Control
![[Drawing of an object grasped by two fingers]](computed-torque-control-260x306.png "Object motion is achieved by contact forces produced by adequate joint torques")
Most control schemes of multifingered dextrous manipulation work along these lines:
- First they compute the force and moment that would move the object as desired.
- Then they compute contact forces whose resultant is this force and this moment.
- Finally they compute motor torques that make the fingers apply these contact forces.
In short: desired motion → desired Ftotal → desired Fcontact → control torques τ.
The first and last steps above are relatively simple: they just require using the equations of motion of the object and the dynamic model of the robot hand. The second step is more interesting. It requires solving for Fcontact in the following matrix equation:
G Fcontact = Ftotal
where Fcontact is the column vector of the contact forces Fcontact 1, …, Fcontact n, Ftotal is the desired resultant wrench (a force and a moment), and G is a particular matrix called the grasp matrix (which sums the contact forces into the resultant wrench, as the equation says). Of course, the general solution of this equation is the sum of a particular solution and the homogeneous solution:
Fcontact = G+ Ftotal + ker G
where G+ is the pseudo-inverse of the grasp matrix and ker G is its nullspace (kernel). This decomposition of the contact forces can be found in most approaches of manipulation control. The two components of the decomposition are sets of forces called, respectively, the pseudo-inverse solution and the internal forces.
- The pseudo-inverse solution is a particular solution of the equation, so its resultant is Ftotal, so it produces the desired object motion.
- The internal forces are in the nullspace of the grasp matrix, so their resultant is null, so they don't produce any object motion.
It is important to note that neither the pseudo-inverse solution nor the internal forces are necessarily contact forces: they might be out of the contact cones. But their sum must be contact forces, because robotic fingers can't apply forces that aren't consistent with physical reality. Hence the importance of internal forces: control schemes use them to correct the pseudo-inverse solution back into the contact cones, if necessary.
![[Drawing of contact forces with and without internal forces (inside and outside the contact cones)]](contact-forces-with-and-without-internal-forces-500x282.png "The pseudo-inverse solution might be outside the contact cones: adding adequate internal forces turns it into forces inside the contact cones")
Fcontact = G+ Ftotal
Fcontact = G+ Ftotal + Fint
More generally, control schemes use internal forces to take into account other constraints and control objectives than the physical consistency of the contact forces.
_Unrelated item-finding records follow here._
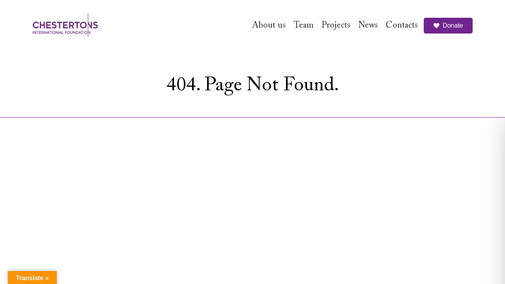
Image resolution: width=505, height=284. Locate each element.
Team (304, 25)
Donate (448, 25)
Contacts (402, 25)
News (368, 25)
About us (269, 25)
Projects (336, 25)
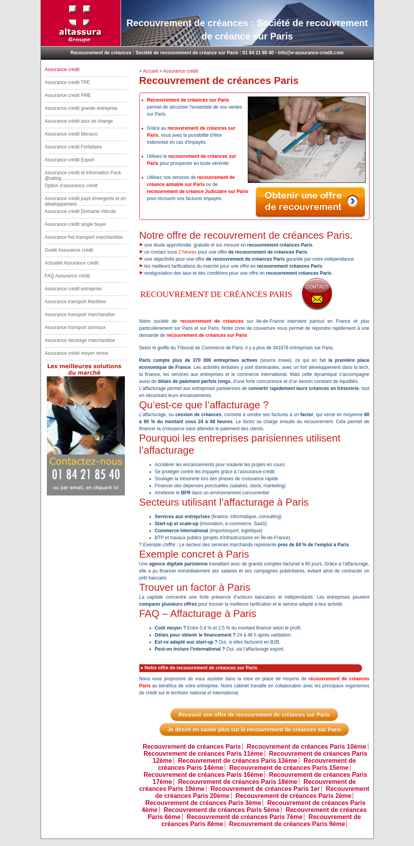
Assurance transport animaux (75, 327)
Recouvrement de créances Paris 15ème (288, 767)
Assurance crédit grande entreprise (81, 108)
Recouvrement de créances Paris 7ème (244, 817)
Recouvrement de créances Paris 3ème (203, 802)
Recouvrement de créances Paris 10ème (306, 746)
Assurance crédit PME (68, 95)
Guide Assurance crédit (69, 250)
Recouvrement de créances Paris (191, 746)
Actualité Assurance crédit (72, 263)
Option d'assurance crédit (71, 185)
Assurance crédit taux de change (79, 121)
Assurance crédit (180, 71)
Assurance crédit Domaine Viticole (80, 211)
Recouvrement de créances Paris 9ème (287, 824)
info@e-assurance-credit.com (310, 52)
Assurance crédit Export (69, 160)
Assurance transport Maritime (75, 301)
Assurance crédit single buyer (75, 224)
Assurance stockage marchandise (80, 340)
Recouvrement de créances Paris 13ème (237, 760)
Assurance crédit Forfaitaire (73, 147)
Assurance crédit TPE (67, 82)
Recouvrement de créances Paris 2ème (293, 795)
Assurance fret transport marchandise (84, 237)
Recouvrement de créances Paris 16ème (203, 774)
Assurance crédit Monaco (71, 134)
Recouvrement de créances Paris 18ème (237, 781)
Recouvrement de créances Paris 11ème (203, 753)
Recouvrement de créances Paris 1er (265, 788)
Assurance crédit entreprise (73, 289)
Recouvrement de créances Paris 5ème (221, 810)
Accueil (150, 71)
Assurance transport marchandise (80, 314)
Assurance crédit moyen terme (76, 353)
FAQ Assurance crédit (67, 276)
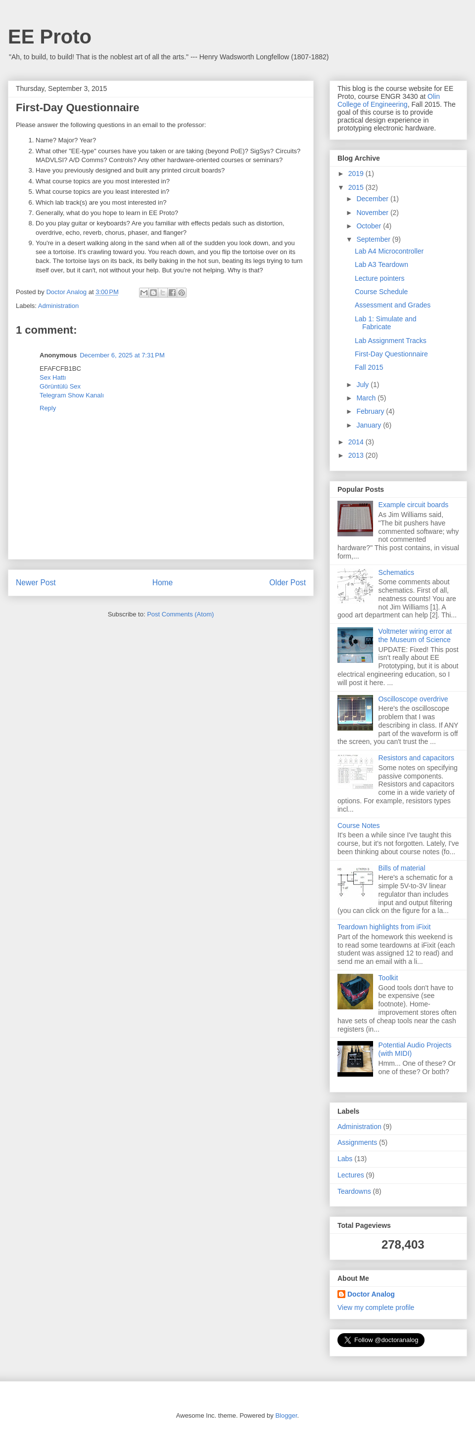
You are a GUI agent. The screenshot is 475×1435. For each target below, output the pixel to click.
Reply (48, 408)
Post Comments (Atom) (180, 614)
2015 (357, 187)
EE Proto (50, 36)
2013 (357, 455)
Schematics (396, 572)
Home (162, 582)
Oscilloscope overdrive (413, 699)
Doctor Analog (371, 1294)
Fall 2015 (369, 367)
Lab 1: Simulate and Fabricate (386, 323)
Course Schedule (381, 292)
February (371, 411)
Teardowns (354, 1191)
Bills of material (402, 868)
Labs (344, 1159)
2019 (357, 173)
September (374, 239)
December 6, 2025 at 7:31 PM (122, 355)
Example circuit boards (414, 505)
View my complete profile (375, 1307)
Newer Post (36, 582)
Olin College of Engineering (388, 100)
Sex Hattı (53, 377)
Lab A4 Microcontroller (389, 251)
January (369, 425)
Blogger (286, 1415)
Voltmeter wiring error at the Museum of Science (415, 635)
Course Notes (358, 825)
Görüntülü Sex (60, 386)
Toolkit (388, 978)
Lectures (350, 1175)
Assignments (357, 1142)
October (369, 226)
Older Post (287, 582)
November (373, 213)
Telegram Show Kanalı (72, 395)
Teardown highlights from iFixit (383, 927)
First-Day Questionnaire (391, 354)
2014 (357, 442)
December (373, 199)
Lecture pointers (379, 278)
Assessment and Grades (392, 305)
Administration (58, 305)
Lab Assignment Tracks (391, 341)
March (367, 398)
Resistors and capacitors (416, 758)
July (363, 385)
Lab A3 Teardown (381, 264)
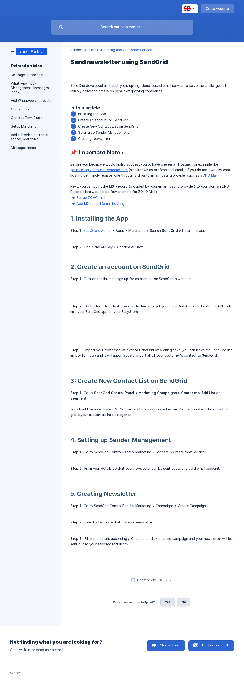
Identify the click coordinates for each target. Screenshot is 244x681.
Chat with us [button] (169, 645)
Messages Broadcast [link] (27, 75)
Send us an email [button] (214, 645)
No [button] (184, 602)
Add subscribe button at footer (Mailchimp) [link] (30, 137)
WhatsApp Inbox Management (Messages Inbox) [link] (30, 88)
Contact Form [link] (22, 109)
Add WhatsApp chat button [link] (32, 101)
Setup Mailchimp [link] (23, 126)
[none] (190, 8)
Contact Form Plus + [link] (27, 118)
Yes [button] (168, 602)
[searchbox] (122, 27)
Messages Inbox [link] (23, 148)
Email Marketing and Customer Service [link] (120, 50)
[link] (29, 51)
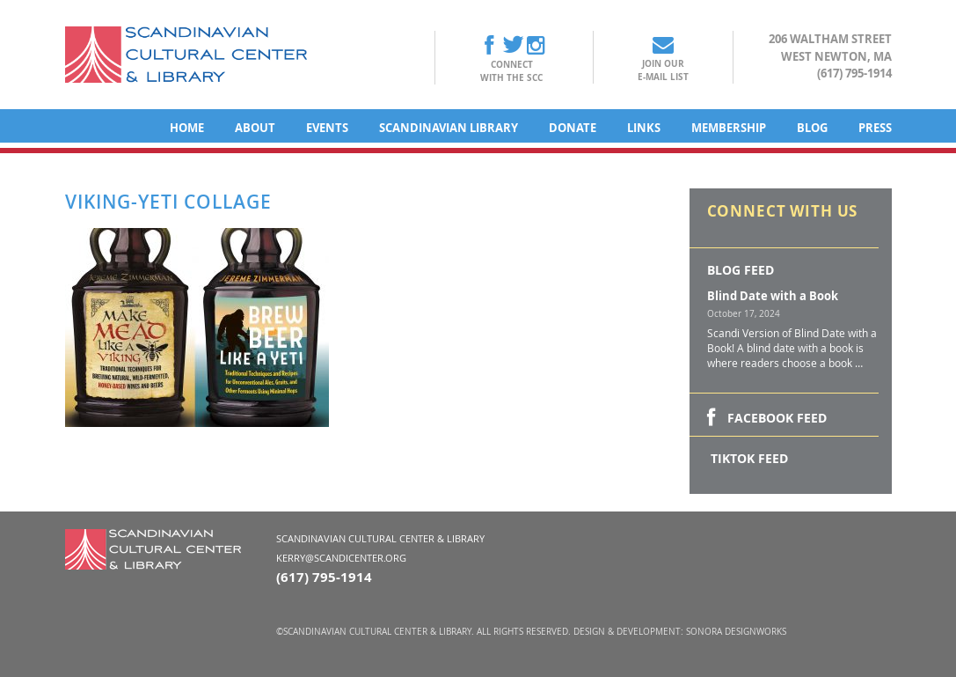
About (255, 128)
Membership (728, 128)
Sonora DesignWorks (736, 631)
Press (875, 128)
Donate (572, 128)
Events (327, 128)
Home (187, 128)
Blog (812, 128)
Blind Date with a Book (772, 296)
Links (643, 128)
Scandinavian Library (448, 128)
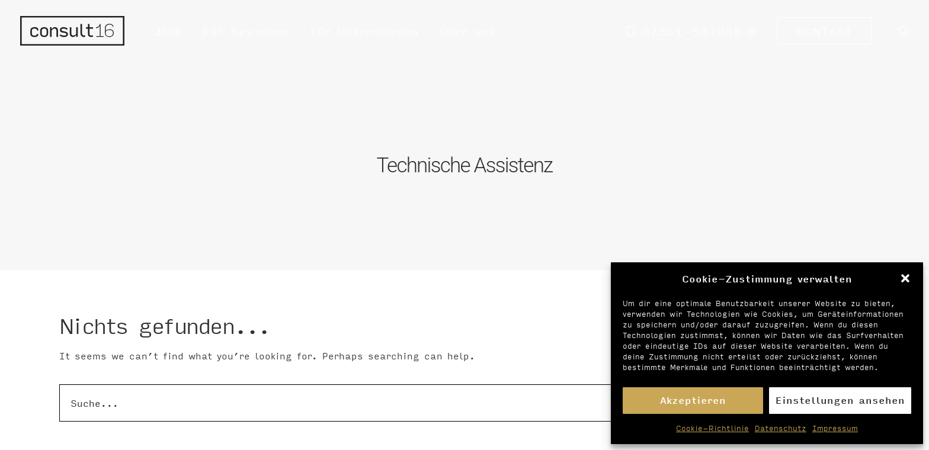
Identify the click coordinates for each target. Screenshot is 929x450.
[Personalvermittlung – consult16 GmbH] (72, 31)
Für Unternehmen (364, 31)
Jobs (168, 31)
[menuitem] (168, 31)
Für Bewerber (246, 31)
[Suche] (464, 398)
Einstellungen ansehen (840, 400)
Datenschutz (780, 428)
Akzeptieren (693, 400)
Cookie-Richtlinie (712, 428)
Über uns (468, 31)
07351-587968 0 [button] (699, 31)
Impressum (835, 428)
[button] (905, 278)
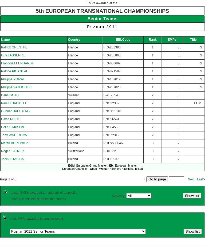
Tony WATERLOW (14, 135)
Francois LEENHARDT (17, 63)
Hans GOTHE (11, 95)
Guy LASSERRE (13, 55)
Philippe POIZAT (13, 79)
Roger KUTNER (12, 151)
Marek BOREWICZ (14, 143)
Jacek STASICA (12, 159)
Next (191, 179)
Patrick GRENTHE (14, 47)
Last (200, 179)
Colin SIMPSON (12, 127)
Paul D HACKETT (13, 103)
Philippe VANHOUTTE (17, 87)
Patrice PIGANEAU (15, 71)
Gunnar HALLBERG (15, 111)
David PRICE (10, 119)
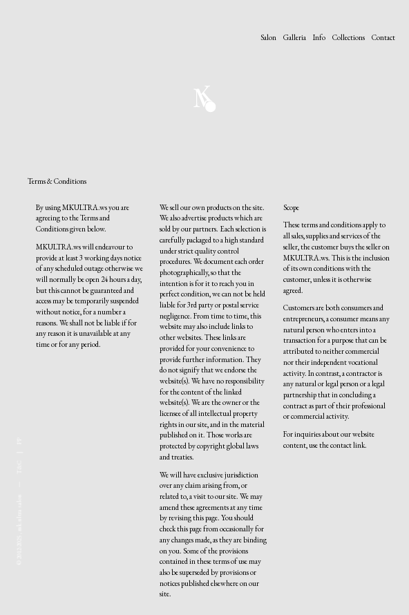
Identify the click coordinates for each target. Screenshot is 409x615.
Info (319, 37)
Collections (348, 37)
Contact (383, 37)
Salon (268, 37)
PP (19, 440)
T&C (19, 467)
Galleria (294, 37)
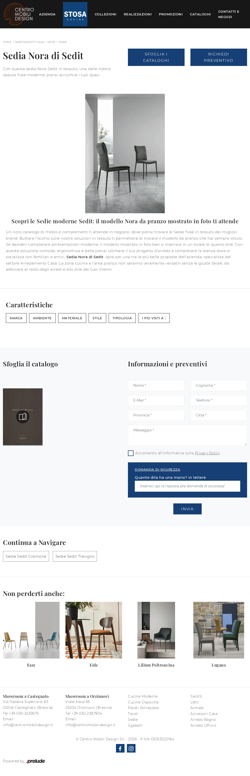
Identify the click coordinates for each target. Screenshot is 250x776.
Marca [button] (16, 318)
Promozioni (171, 14)
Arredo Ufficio (203, 725)
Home (7, 42)
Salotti (196, 696)
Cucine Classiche (143, 702)
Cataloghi (200, 14)
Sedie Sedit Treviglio (74, 556)
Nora (63, 42)
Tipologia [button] (122, 318)
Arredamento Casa (29, 42)
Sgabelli (135, 725)
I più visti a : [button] (154, 318)
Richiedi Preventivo (218, 57)
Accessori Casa (204, 714)
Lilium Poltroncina (156, 665)
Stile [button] (97, 318)
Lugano (219, 665)
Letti (194, 702)
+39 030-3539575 (24, 713)
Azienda (47, 14)
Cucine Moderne (142, 696)
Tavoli (133, 714)
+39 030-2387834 (87, 713)
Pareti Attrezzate (143, 708)
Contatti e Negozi (229, 14)
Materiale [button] (72, 318)
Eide (94, 665)
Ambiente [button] (42, 318)
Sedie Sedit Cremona (26, 556)
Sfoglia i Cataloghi (156, 57)
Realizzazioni (138, 14)
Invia (187, 509)
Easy (31, 665)
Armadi (197, 708)
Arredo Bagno (203, 719)
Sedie (51, 42)
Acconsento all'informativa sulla (177, 453)
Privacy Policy (207, 453)
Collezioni (105, 14)
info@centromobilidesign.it (28, 725)
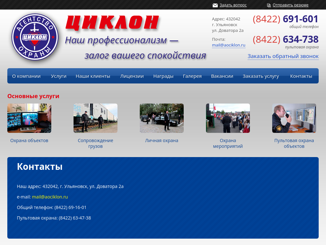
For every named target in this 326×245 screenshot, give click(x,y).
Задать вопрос (233, 5)
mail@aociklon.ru (228, 45)
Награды (163, 76)
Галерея (192, 76)
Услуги (59, 76)
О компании (26, 76)
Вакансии (222, 76)
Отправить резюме (290, 5)
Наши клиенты (93, 76)
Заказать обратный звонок (283, 56)
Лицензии (132, 76)
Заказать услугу (261, 76)
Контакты (301, 76)
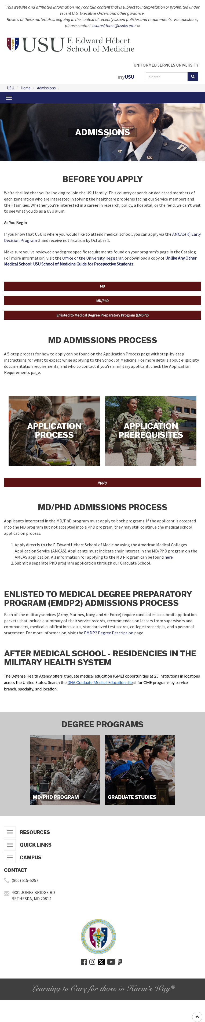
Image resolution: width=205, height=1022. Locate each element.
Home (26, 87)
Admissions (46, 87)
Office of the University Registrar (92, 258)
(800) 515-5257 (25, 880)
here (168, 557)
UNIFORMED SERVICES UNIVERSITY (166, 65)
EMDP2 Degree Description (108, 632)
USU (10, 87)
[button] (102, 286)
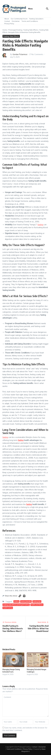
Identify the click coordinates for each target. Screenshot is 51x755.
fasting (40, 224)
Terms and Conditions (30, 21)
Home (4, 30)
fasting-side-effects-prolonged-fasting (16, 605)
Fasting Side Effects (31, 30)
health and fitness (37, 605)
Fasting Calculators (36, 19)
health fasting (7, 608)
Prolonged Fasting (15, 30)
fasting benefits (26, 601)
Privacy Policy (9, 24)
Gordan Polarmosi (20, 54)
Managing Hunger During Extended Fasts (11, 670)
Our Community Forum (19, 19)
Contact (7, 21)
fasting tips (37, 601)
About (6, 19)
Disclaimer (16, 21)
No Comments (37, 54)
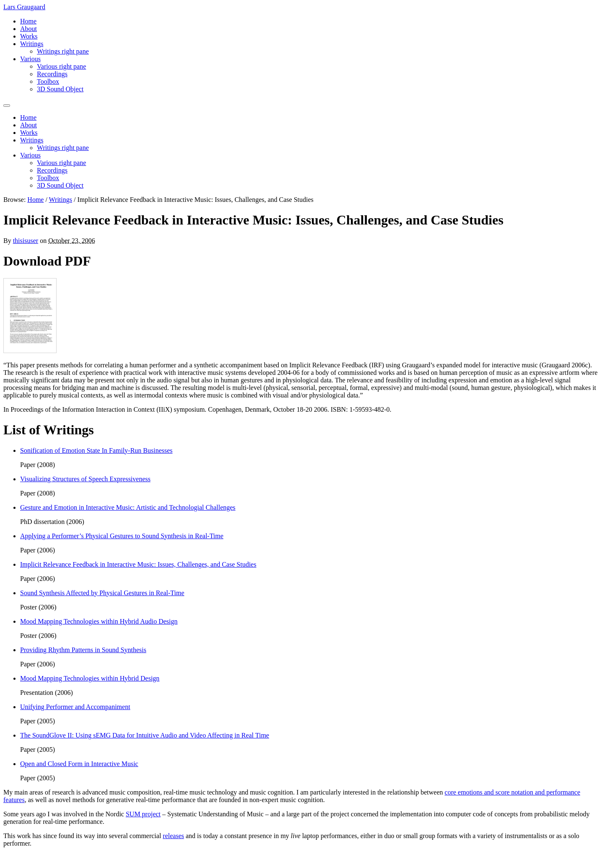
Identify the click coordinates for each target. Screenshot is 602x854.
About (28, 28)
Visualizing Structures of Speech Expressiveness (85, 478)
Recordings (52, 73)
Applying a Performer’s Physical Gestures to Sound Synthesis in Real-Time (121, 535)
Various (30, 58)
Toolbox (48, 81)
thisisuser (25, 240)
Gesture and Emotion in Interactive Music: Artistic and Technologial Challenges (128, 507)
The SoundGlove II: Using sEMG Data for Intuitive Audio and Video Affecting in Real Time (144, 735)
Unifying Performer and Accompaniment (75, 706)
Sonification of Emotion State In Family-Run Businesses (96, 450)
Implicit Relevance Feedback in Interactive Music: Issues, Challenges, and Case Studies (138, 564)
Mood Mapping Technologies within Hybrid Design (89, 678)
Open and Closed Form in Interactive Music (79, 763)
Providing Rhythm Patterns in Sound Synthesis (83, 649)
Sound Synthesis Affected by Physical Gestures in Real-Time (102, 592)
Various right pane (61, 66)
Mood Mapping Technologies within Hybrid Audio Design (98, 621)
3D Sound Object (60, 89)
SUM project (143, 814)
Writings (31, 43)
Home (28, 21)
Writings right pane (63, 51)
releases (173, 835)
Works (28, 36)
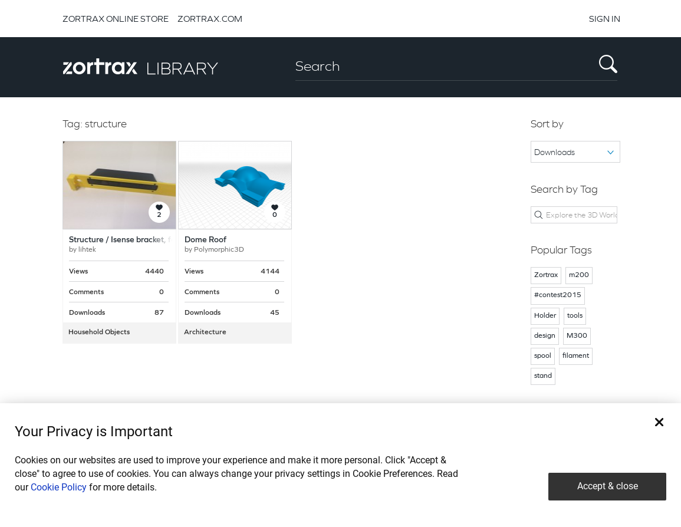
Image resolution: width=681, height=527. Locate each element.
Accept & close (607, 486)
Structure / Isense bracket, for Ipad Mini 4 (145, 240)
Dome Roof (205, 240)
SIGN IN (604, 19)
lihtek (87, 249)
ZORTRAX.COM (209, 19)
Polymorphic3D (219, 249)
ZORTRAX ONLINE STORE (115, 19)
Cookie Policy (59, 487)
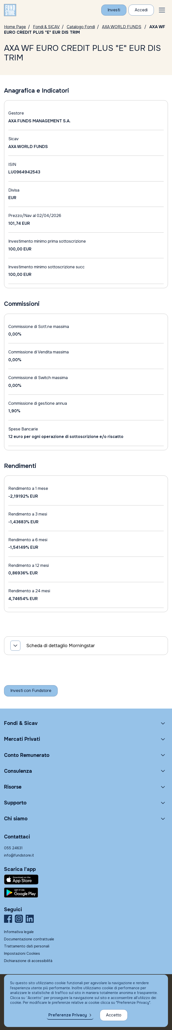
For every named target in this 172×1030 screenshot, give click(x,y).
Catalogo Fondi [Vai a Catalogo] (81, 26)
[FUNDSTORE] (10, 10)
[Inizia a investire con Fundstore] (31, 690)
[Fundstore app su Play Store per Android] (86, 893)
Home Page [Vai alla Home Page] (15, 26)
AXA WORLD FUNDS (121, 26)
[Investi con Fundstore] (113, 10)
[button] (162, 10)
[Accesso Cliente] (141, 10)
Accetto (113, 1015)
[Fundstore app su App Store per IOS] (86, 879)
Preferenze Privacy (67, 1015)
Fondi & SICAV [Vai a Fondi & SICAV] (46, 26)
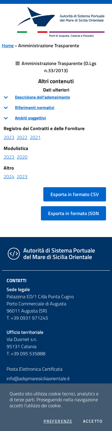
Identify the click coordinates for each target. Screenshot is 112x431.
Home (8, 45)
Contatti (17, 280)
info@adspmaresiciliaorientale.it (38, 378)
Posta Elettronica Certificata (34, 368)
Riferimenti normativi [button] (34, 107)
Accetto (92, 421)
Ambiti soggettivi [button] (30, 118)
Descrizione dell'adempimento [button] (42, 97)
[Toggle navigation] (10, 21)
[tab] (56, 97)
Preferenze (58, 421)
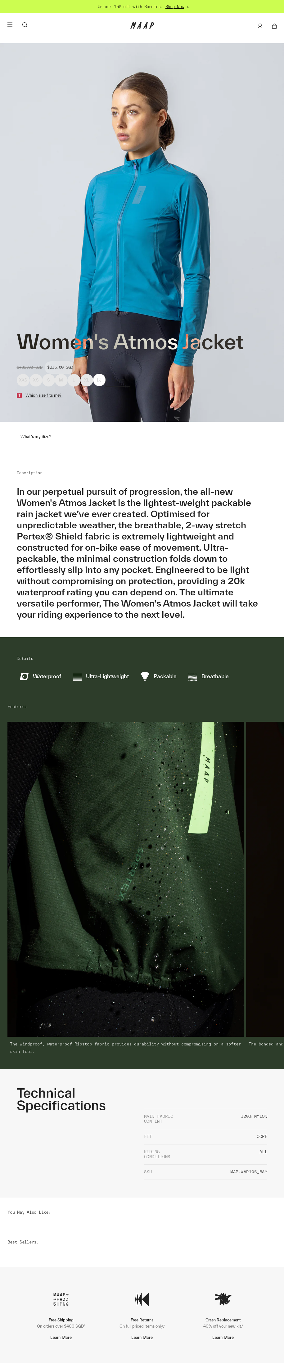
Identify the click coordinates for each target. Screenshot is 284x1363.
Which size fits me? (43, 395)
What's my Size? (36, 436)
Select (118, 380)
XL (86, 380)
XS (35, 380)
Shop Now (174, 6)
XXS (23, 380)
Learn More (61, 1287)
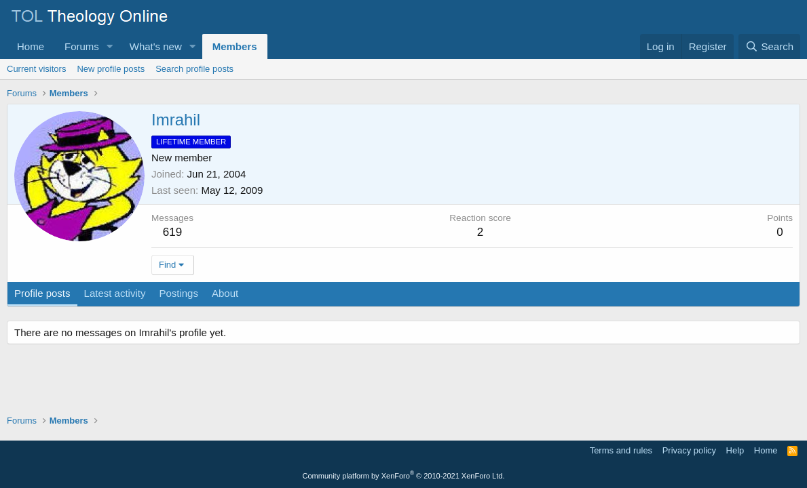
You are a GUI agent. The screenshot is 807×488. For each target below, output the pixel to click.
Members (234, 46)
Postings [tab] (178, 293)
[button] (109, 46)
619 (172, 232)
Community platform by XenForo (404, 476)
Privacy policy (689, 450)
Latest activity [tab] (115, 293)
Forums (81, 46)
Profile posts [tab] (42, 293)
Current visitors (36, 69)
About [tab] (225, 293)
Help (735, 450)
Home (30, 46)
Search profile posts (194, 69)
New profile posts (111, 69)
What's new (156, 46)
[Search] (769, 46)
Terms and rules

Among them, for instance, non-sliding of the contacts, tightening of the object, and motor limits in the fingers.
The problem is that this approach cannot account for the fact that some of these constraints and control objectives are actually more important than the motion of the object. Indeed, since internal forces are in the nullspace of the grasp matrix, they affect the contact forces without changing their resultant. Therefore the motion of the object remains the same whatever the choice of internal forces. In other words, the motion of the object is hierarchically higher than all the constraints and control objectives taken into account with internal forces. Yet it shouldn't be: although it makes sense that object motion be a high-priority objective in manipulation control, motor limits and physical consistency of the contact forces should be of higher priority.
To avoid this problem, we propose a control scheme where the contact forces are not broken into a pseudo-inverse solution and internal forces, and where the various constraints and objectives are put in a better priority order. This new control scheme is based on mathematical programming (constrained optimization), a convenient way of sorting things in order of priority:
- The constraints and control objectives that must be met no matter what, such as the physical consistency of the contact forces, are used to form the constraints of an optimization process.
- The control objectives that should be met as much as possible, such as the motion of the object, form the optimization criteria used in the cost function.
More precisely, here is our choice of constraints and criteria:
- Constraints
- Hand dynamics, friction constraints (contact cones), motor limits, joint limits. They are all linear (or can be linearized) in the following unknowns: the control torques τ, the joint accelerations q̈, and the contact forces Fcontact.
- Criteria
- Object motion, object tightening (see the section about disturbances for more about tightening), non-sliding of contacts, minimality of motor torques, coupling between the joint positions of the last two phalanges of each finger. They are all quadratic in the same unknowns. Each criteria is given a weight representing its priority; then they are all combined into a quadratic cost function.
Taken together, the constraints and the cost function form a constrained quadratic programming problem (QP):
min y ½ yT Q y + yT r
Aeq y + beq = 0
Aneq y + bneq ≤ 0
with y being the column vector of the unknowns τ, q̈, Fcontact. Solving this optimization problem at each time step of the robot hand's control loop provides us with the control torques τ.